We huddled under the old dinghy, trying not to giggle. There were six of us – Laurie, Jeff, Sylvia, Mike and Mike, and me. John was It so he had to look for us. There were some dried up white cocoons in there and a fair number of millipedes and armadillo bugs had scuttled off when we crawled into our hiding spot. Sylvia was right next to me and I could smell her apple shampoo mixed with the damp wood and soft pine needles under us.

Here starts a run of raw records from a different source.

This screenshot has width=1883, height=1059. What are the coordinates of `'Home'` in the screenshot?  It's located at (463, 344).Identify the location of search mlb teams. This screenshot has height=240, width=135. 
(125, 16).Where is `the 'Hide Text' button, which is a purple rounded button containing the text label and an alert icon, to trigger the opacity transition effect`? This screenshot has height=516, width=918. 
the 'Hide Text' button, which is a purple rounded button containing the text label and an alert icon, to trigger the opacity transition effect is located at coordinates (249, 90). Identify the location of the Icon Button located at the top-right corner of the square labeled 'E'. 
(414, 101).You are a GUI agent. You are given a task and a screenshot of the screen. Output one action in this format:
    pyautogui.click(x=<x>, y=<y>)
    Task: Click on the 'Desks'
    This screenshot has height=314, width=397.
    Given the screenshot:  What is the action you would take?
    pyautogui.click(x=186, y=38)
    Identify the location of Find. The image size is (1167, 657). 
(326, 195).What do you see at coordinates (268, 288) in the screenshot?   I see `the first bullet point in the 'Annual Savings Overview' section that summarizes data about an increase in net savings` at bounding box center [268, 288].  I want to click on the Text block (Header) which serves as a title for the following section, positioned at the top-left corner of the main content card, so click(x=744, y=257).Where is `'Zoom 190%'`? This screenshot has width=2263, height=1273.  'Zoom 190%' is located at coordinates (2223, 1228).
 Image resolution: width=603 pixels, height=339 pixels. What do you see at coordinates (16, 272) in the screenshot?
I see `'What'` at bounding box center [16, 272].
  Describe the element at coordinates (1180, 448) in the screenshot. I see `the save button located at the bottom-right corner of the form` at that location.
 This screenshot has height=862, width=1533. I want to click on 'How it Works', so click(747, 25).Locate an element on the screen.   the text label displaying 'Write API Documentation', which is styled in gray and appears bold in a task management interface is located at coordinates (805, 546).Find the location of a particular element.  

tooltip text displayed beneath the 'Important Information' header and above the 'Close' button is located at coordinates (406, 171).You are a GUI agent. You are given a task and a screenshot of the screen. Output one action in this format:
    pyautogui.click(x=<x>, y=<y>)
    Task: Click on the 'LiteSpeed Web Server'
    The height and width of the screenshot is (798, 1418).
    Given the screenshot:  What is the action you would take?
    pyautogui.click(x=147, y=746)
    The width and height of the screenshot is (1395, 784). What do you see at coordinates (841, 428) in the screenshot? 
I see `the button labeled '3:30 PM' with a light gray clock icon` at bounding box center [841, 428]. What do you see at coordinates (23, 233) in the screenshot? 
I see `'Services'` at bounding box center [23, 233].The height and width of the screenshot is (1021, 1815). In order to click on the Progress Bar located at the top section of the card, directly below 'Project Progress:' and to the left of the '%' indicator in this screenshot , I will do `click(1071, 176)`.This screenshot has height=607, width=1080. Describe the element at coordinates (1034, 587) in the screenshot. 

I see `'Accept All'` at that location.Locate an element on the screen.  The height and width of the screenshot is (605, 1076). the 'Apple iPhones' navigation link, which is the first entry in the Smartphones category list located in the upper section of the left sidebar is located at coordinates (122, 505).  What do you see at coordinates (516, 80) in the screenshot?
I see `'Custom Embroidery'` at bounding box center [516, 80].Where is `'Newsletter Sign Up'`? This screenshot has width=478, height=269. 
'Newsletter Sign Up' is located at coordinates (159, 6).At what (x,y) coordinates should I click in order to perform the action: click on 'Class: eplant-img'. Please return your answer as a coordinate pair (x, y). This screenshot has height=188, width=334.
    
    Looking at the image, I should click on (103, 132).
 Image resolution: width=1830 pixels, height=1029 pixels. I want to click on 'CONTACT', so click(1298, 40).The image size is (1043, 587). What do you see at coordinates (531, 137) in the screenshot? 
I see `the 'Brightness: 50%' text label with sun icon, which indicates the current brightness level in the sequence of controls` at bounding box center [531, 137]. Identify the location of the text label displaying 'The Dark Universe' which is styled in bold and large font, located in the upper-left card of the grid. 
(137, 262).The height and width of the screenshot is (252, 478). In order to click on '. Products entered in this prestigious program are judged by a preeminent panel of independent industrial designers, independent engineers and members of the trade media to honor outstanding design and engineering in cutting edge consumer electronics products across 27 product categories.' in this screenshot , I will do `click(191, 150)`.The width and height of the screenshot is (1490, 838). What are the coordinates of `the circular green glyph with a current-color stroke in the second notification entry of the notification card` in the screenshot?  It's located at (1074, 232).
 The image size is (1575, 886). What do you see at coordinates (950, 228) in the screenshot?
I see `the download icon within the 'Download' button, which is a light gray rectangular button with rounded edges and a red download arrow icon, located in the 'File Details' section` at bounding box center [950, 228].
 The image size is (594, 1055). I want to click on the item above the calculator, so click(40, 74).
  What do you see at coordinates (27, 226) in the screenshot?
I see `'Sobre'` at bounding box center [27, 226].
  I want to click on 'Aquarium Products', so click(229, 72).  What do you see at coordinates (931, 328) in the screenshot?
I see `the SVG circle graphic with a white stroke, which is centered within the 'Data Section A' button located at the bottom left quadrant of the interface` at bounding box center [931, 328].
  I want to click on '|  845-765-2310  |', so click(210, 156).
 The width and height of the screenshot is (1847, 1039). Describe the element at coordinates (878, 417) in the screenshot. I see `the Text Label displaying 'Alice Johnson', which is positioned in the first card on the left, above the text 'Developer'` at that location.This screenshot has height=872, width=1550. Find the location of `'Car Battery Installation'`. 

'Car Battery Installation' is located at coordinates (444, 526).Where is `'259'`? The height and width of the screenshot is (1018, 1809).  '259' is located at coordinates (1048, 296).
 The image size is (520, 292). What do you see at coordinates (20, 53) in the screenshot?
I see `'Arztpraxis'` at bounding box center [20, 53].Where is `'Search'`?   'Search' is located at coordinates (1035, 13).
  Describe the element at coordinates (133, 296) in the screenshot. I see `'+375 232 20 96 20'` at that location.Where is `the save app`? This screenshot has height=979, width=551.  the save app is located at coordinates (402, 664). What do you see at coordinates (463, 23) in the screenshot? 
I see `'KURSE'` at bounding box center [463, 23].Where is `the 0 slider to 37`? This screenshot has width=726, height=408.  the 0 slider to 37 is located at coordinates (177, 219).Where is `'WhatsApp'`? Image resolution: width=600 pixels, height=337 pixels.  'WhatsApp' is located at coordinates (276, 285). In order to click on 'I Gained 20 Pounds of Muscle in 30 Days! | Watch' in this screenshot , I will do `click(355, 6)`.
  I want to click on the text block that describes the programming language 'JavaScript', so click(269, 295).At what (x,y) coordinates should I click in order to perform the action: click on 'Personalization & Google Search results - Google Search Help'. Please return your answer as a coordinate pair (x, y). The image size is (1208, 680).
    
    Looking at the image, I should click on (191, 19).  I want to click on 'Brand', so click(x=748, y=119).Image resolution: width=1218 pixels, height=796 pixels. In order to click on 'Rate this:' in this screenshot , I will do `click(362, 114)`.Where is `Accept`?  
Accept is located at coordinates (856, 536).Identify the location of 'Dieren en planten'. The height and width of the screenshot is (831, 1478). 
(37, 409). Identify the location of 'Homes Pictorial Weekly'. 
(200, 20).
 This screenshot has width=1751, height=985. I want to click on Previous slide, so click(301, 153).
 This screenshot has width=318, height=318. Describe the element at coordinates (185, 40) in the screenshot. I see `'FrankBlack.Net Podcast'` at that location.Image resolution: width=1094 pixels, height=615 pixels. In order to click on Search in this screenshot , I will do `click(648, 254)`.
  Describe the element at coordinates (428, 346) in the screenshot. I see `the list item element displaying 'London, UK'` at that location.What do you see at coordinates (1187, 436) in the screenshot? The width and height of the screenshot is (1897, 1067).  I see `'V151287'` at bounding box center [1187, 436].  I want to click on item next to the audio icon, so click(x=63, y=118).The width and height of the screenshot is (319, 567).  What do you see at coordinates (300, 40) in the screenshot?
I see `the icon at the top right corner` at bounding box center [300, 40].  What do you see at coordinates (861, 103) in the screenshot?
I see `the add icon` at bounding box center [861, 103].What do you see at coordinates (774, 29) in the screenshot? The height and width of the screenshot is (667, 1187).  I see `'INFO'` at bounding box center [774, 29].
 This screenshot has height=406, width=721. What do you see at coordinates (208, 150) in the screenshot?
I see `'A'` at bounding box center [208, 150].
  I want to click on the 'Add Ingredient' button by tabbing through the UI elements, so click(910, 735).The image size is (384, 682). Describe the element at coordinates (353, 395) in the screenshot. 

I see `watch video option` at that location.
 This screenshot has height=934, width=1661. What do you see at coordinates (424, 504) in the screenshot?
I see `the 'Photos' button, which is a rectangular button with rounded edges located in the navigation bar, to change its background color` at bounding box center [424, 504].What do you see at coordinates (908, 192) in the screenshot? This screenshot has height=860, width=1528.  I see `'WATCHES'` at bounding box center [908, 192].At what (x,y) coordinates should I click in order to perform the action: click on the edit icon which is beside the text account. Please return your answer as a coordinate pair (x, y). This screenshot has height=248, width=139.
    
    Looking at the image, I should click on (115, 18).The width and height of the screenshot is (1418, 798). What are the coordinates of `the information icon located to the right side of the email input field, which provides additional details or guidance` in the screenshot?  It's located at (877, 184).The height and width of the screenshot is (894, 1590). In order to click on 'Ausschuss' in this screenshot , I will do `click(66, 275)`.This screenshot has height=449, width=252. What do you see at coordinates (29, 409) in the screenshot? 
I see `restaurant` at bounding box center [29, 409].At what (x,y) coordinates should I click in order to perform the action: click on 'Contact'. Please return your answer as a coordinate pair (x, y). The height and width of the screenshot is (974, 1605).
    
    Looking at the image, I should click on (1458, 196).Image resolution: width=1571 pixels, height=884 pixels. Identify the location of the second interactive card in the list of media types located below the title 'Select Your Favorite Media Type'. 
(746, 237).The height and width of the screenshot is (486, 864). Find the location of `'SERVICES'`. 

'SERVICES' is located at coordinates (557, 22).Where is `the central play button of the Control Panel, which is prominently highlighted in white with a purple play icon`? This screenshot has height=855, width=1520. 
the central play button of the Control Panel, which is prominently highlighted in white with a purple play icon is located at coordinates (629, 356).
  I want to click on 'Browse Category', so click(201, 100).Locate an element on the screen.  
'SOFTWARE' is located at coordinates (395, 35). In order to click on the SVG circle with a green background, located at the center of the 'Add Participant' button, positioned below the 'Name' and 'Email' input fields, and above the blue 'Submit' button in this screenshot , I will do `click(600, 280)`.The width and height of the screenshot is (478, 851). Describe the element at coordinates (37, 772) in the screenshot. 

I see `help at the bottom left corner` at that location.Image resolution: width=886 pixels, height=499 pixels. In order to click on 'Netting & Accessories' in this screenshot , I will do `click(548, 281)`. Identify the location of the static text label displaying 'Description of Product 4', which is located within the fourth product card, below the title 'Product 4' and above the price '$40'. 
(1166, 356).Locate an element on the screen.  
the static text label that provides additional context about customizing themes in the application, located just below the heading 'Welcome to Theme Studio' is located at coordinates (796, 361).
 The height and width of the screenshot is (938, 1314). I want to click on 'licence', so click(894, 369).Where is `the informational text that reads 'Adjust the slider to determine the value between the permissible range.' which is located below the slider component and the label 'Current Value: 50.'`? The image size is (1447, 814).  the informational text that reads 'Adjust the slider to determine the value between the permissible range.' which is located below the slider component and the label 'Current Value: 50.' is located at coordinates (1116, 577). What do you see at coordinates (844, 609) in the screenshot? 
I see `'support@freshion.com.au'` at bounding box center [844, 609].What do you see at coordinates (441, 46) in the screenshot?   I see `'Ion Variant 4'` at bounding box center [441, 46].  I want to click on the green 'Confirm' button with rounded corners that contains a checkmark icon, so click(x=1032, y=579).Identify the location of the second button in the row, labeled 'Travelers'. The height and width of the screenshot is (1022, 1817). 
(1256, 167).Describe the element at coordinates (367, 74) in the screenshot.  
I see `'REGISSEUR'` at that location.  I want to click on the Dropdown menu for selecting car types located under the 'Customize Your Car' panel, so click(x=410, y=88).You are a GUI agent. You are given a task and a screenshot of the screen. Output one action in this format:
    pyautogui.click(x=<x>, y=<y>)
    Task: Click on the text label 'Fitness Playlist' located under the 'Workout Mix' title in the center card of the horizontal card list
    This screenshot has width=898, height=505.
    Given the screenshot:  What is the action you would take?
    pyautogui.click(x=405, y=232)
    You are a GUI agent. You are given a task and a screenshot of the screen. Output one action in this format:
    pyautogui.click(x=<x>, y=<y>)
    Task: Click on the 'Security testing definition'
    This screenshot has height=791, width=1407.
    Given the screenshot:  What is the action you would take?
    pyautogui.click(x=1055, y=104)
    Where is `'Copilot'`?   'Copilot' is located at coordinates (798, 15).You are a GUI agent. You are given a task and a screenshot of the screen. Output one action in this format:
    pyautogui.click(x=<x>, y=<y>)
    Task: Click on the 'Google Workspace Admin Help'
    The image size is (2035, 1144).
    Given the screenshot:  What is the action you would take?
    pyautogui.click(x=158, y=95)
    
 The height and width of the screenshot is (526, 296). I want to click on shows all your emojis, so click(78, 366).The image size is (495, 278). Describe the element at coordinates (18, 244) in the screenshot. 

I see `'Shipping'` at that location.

It was already August and we’d be going back to school in two weeks. But for the short time between when John called Ready Or Not and the littler Mike sneezed and gave us away, we were safe and Sylvia’s arm was next to mine. I could see her smile in the light that came through a knothole in the boat’s keel. There was no schoolbells in that smile, no alarm clocks or buses to catch, no shivering on the track for first period gym class. There was only coconut suntan lotion and beachsand and Nutty Buddies dripping ice cream down your fingers, and knowing that we wouldn’t kiss this summer but maybe the next, and that this was soon enough.
So I wasn’t too angry at Mike when John lifted the boat. We scrambled out and ran laughing toward base, but Jeff got tagged. I think John may have let Laurie get away because he liked her, or maybe because he had poison ivy and didn’t want to give it to a girl. Which was more or less the same thing, back then.